*Task instructions*:
What follows is a set of records; repeat them exactly, without the pictures.

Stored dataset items
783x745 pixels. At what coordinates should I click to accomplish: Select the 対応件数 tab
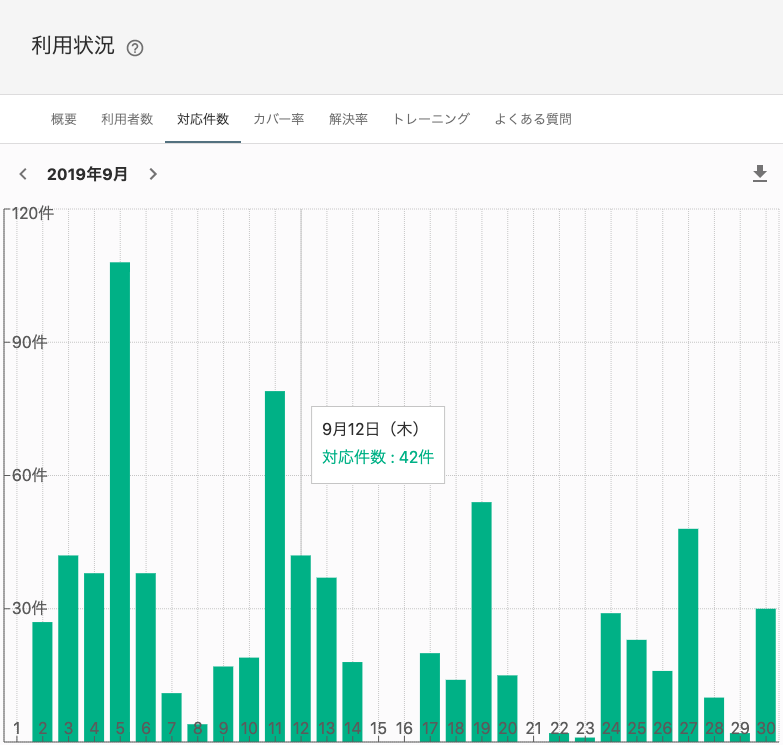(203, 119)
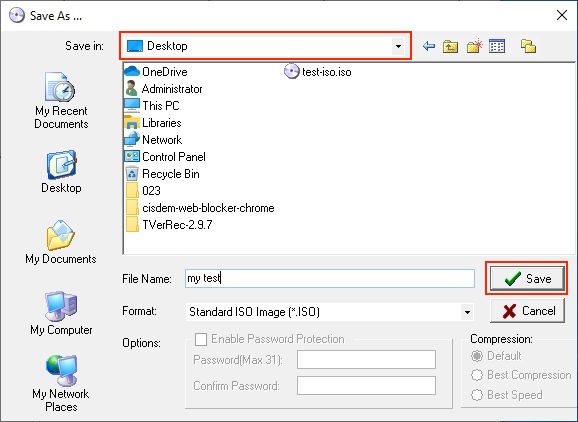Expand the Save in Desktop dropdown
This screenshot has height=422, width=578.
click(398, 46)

*Answer to this problem*:
783x745 pixels. At what coordinates should I click to accomplish: Select the 対応件数 tab
(203, 119)
Expand the Save in Desktop dropdown
This screenshot has height=422, width=578.
click(398, 46)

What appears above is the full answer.